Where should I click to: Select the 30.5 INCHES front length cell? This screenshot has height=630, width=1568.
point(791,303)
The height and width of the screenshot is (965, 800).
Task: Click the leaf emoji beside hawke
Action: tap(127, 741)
*-*-*
WORK INSTRUCTION:
Your answer must be an exact copy of all the entries.

COMPLETED EXERCISE:
Where should I click to: Select the 30.5 INCHES front length cell? This screenshot has height=630, width=1568.
point(791,303)
The height and width of the screenshot is (965, 800).
Task: Click the leaf emoji beside hawke
Action: tap(127, 741)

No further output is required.